For these industries there are standards and third-party inspectors and a whole raft of apparatuses developed over centuries to safeguard the public.

"We don't have any of that in AI. In fact, in computer science in general, it's a bunch of people with a Bachelor's degree and too much coffee writing millions of lines of crappy code and hoping for the best and that's how it works."


There does exist a written agreement between business and academia for sharing and solving problems of safety and control, and even sharing the benefits of proprietary designs where a system becomes comparable to human intelligence.

"It's quite an unusual and forward-thinking agreement," Russell says. "We'll see how it works out in practice."

On the other hand, should people trust that the academic and corporate research communities will "do the right thing"?

"I think no, they shouldn't," Russell says. "I think the research community is still struggling with some of these questions...It's understandable that when people come along and say this thing you've been working on all your life - it might destroy the human race - you're going to say no, of course not, you can just turn it off, or something that pops into their head as a reason to push you away and say that can't be right.
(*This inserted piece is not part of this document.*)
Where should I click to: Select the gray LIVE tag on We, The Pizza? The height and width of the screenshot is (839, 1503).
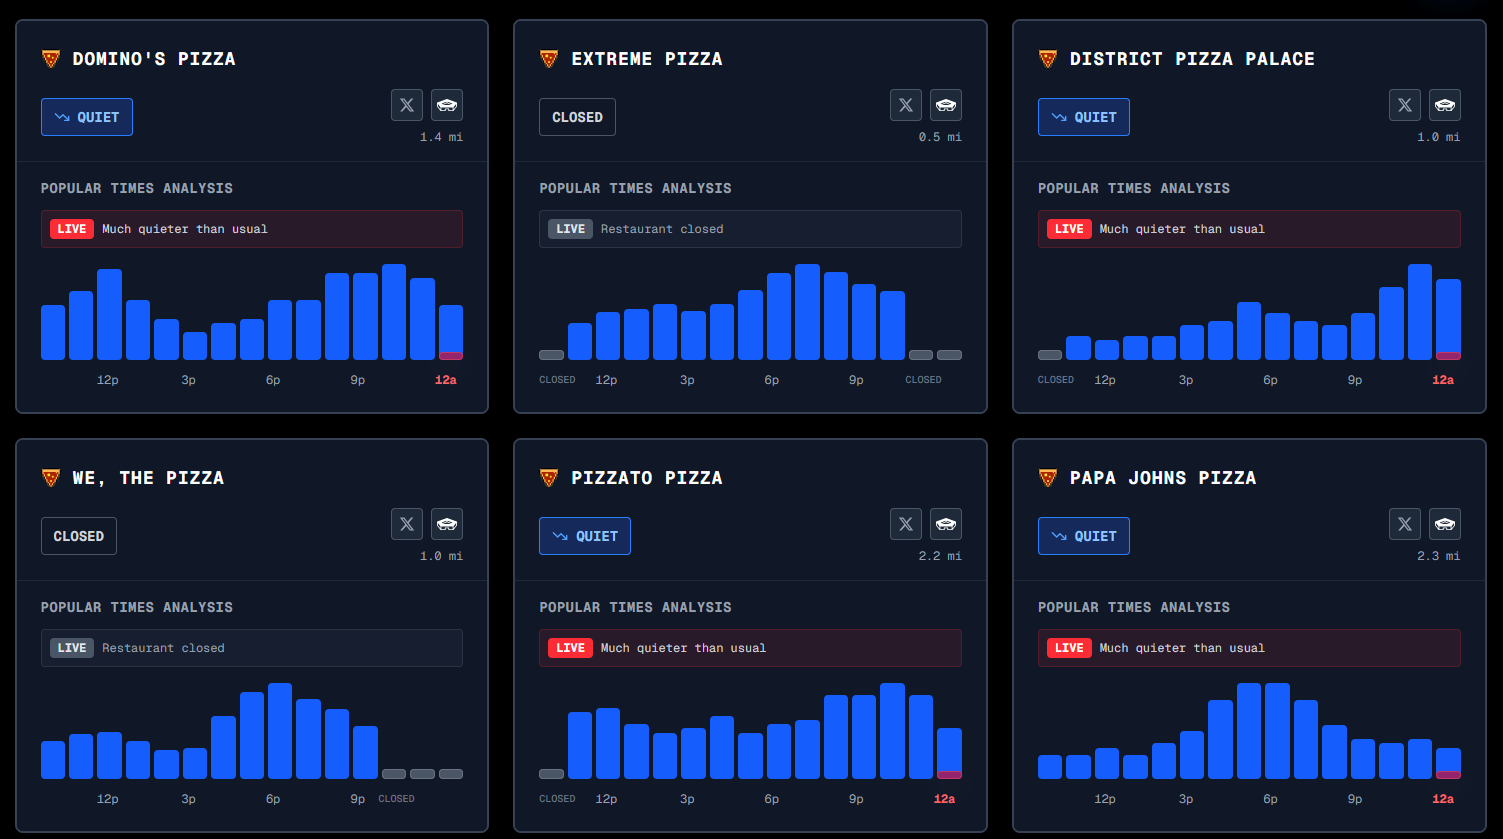click(x=72, y=648)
"It's sort of amazing - I keep a list, of up to about 28 completely fatuous arguments as to why we shouldn't pay any attention to this question, that have been stated in writing or public forums."
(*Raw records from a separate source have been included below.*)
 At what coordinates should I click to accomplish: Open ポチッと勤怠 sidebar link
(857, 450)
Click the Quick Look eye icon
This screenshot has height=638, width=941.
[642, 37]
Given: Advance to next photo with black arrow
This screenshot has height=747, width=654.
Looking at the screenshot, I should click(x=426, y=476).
Some of the stars of Silicon Valley talk about the singularity as the single goal humanity should race towards, which, when solved, will begin to patch up all of the world's problems of anguish, inequality and want.
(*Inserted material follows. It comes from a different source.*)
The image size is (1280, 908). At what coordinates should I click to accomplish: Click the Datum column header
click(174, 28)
"I would say by and large, tech companies engage in what you might call 'motivated cognition'," Russell says. "That's a term where you say, and maybe start to believe, what you wish were true, because it would be compatible with your truth. So they will deny there are any downsides to this, and that's part of what was going on with the Zuckerberg-Musk discussion in the press."

But if humanity does manage to solve this complex problem? Despite all the substantial risk, Russell is a believer.

"I do believe that if we achieve safe controlled human-level or superhuman AI it will eliminate a lot of the causes of misery in the world," he says. "There's no point in being greedy and trying to exploit other people if you can have everything you want anyway.

"There's no point going to war over resources if resources are not limited.

"Maybe there are people who want to use AI to grab control of the world, or their piece of the world, and they don't care about making sure that it's safe and they will end up destroying themselves and everybody else.

"I don't know how to solve that problem.

"But I know that we can't solve it unless we have safe forms of the technology."

In a sense there will be a race between progress and safety. A few things fall on the side of advantage for safety, in particular that AI capabilities will advance to understand language - these could then learn human preferences by reading "everything we have ever written" with evidence of those preferences made over the history of the human race.

"It's really hard to stop progress on making AI systems more capable because if we have something comparable to human intelligence or better the economic value would be astronomical - comparable or maybe more to the GDP of the world. And so the benefits are potentially enormous.

"There's so much momentum it's very hard to even figure out how to curtail progress from those directions.

"It seems to me we have no choice but to simultaneously work on the control problem - how do you make sure that the technology is safe for everyone?"